CHALLENGE: Find every line below that contains the word "pixels" and copy each one in full.

** Start **

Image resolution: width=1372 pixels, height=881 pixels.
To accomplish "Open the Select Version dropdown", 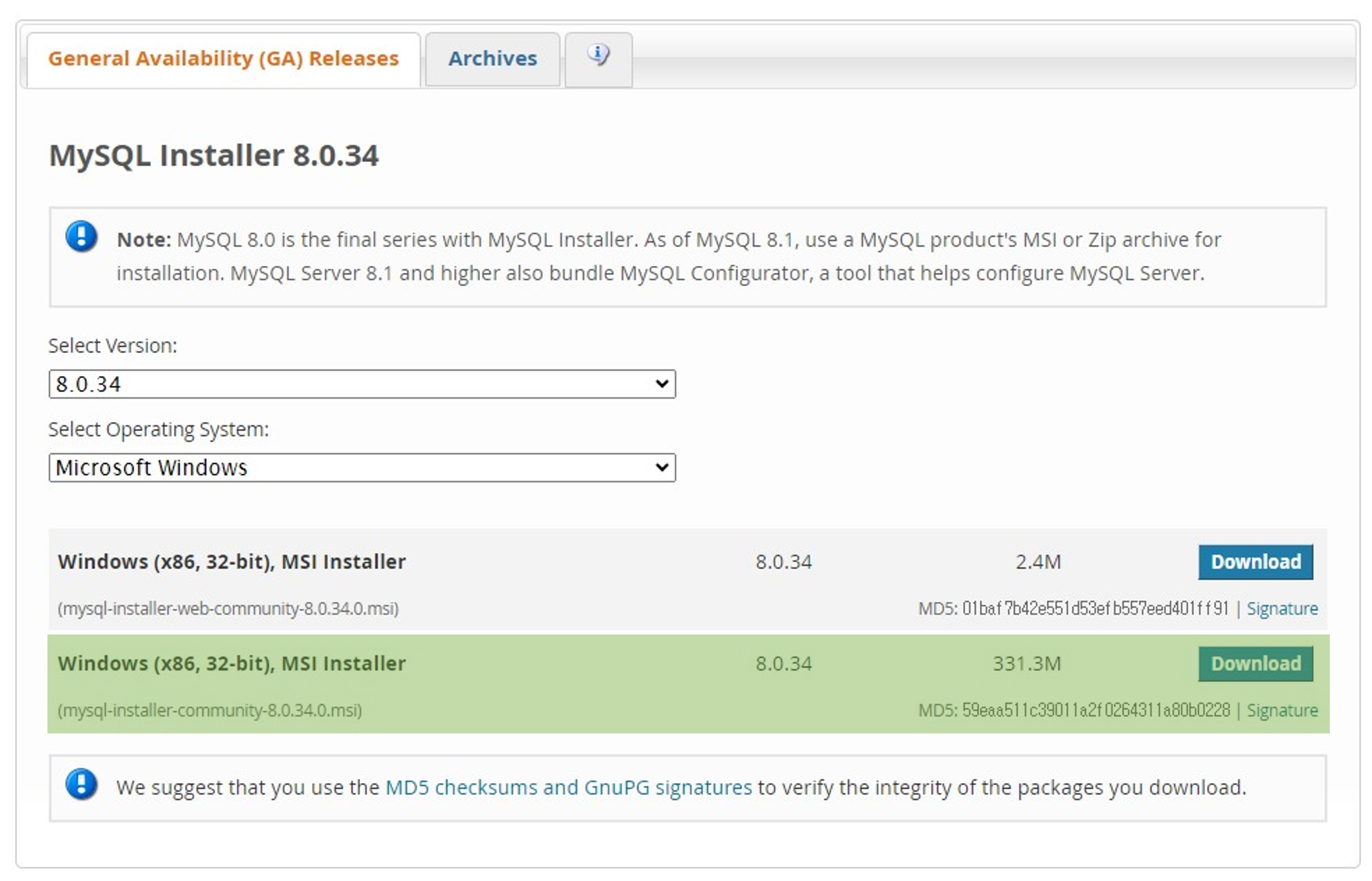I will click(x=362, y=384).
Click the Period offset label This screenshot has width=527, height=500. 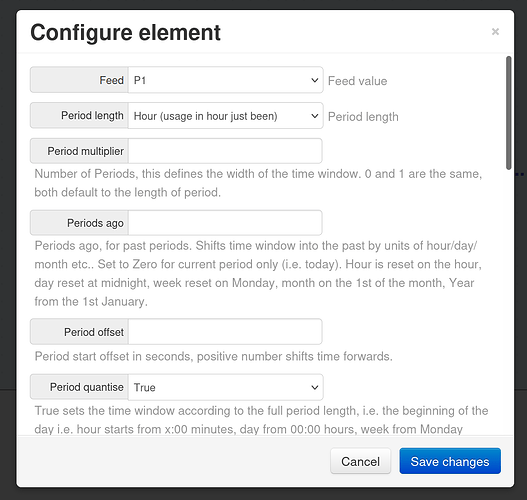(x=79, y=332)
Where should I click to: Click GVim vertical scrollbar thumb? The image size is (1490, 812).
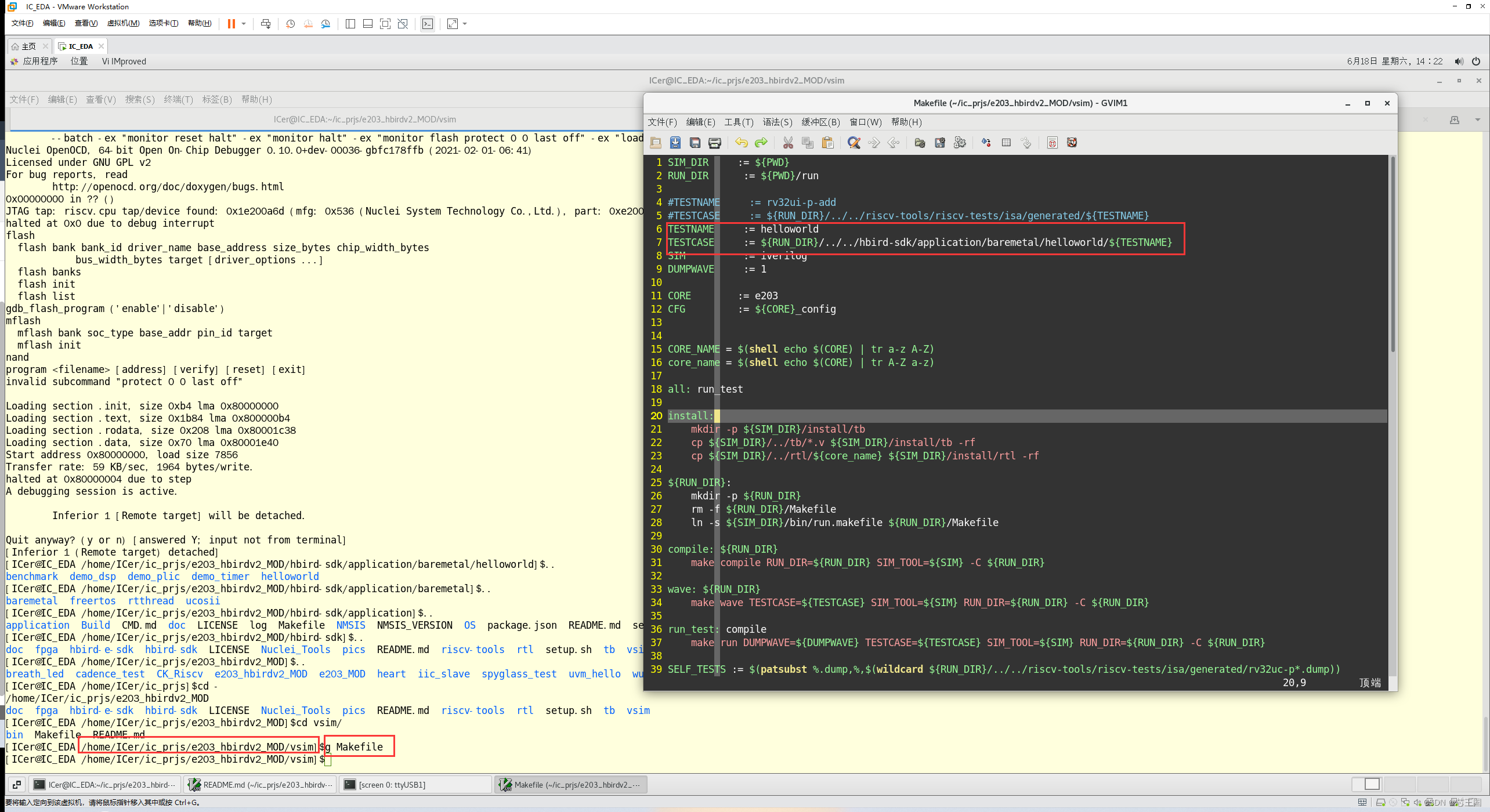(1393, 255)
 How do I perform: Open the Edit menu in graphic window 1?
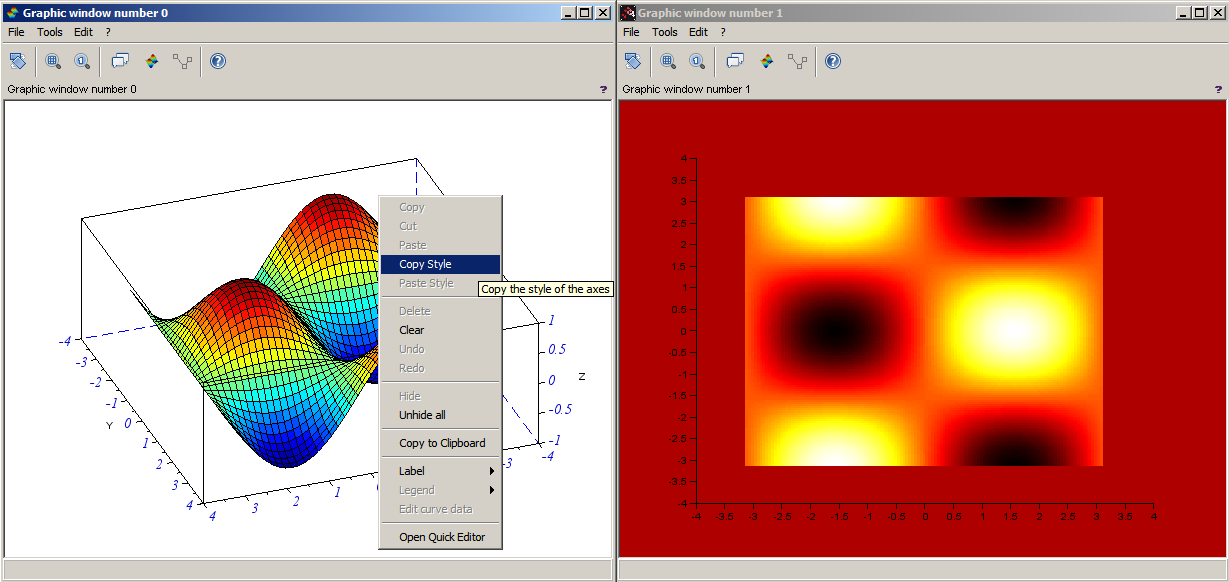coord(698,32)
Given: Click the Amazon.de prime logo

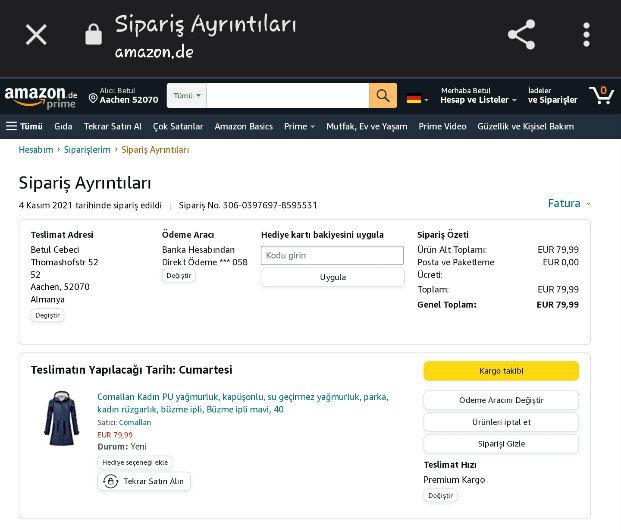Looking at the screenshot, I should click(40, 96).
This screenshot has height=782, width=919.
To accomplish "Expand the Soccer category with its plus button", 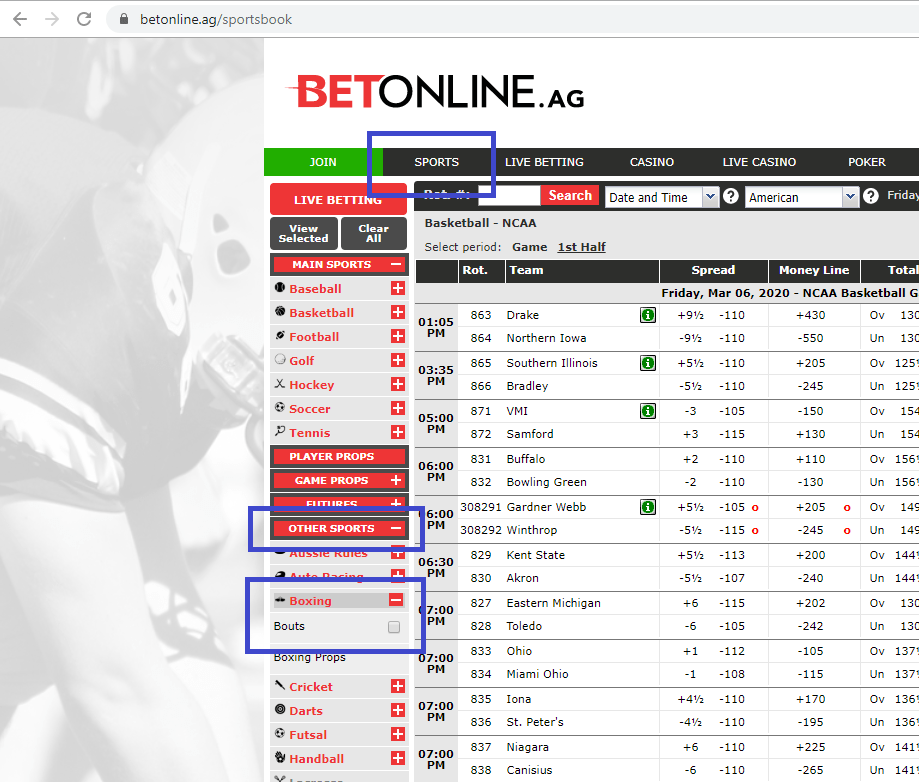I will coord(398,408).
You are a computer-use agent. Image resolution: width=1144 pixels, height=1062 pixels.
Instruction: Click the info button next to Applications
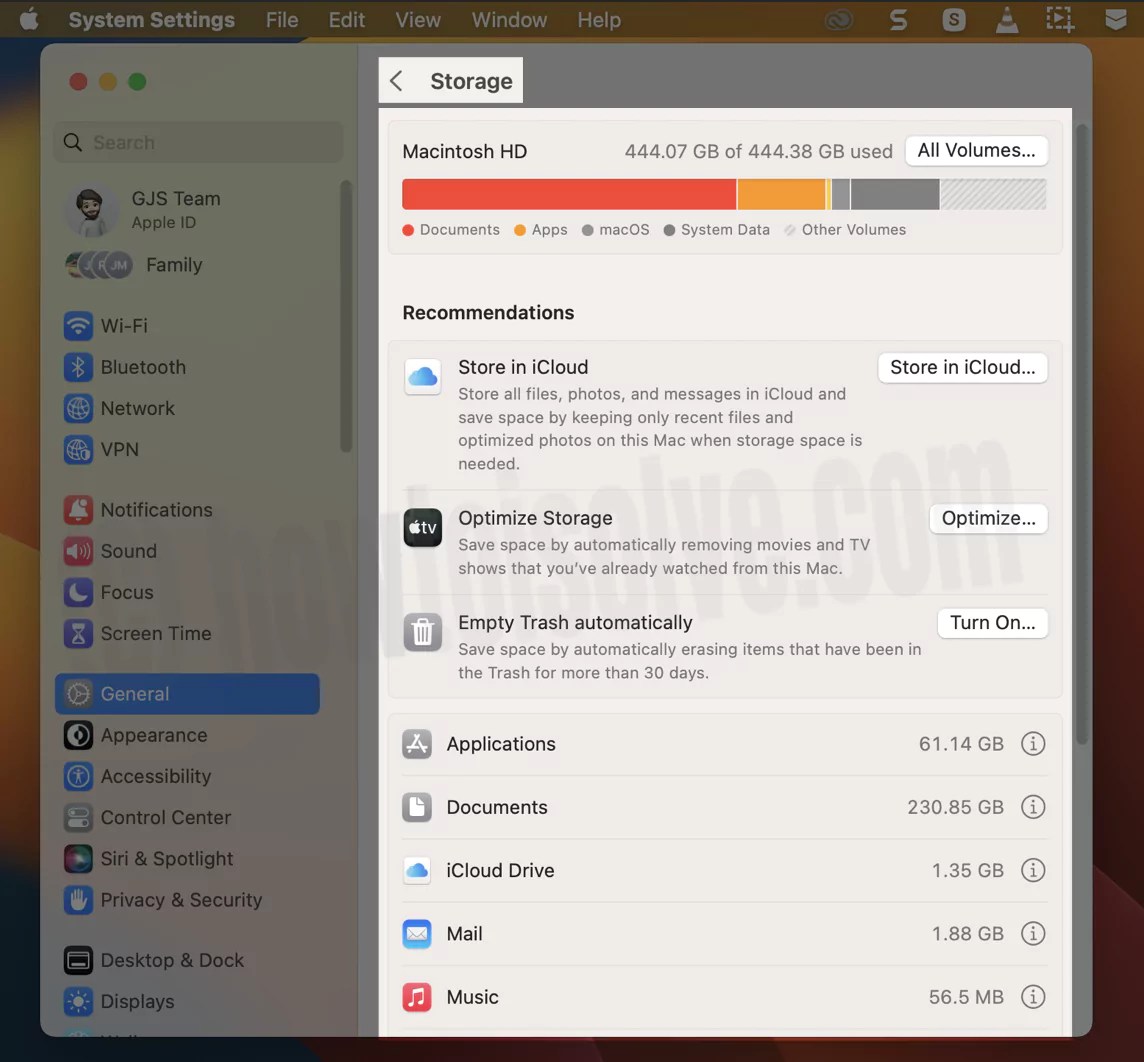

** End **

TASK OUTPUT:
Image resolution: width=1372 pixels, height=881 pixels.
You are a computer-use agent. Image resolution: width=1144 pixels, height=1062 pixels.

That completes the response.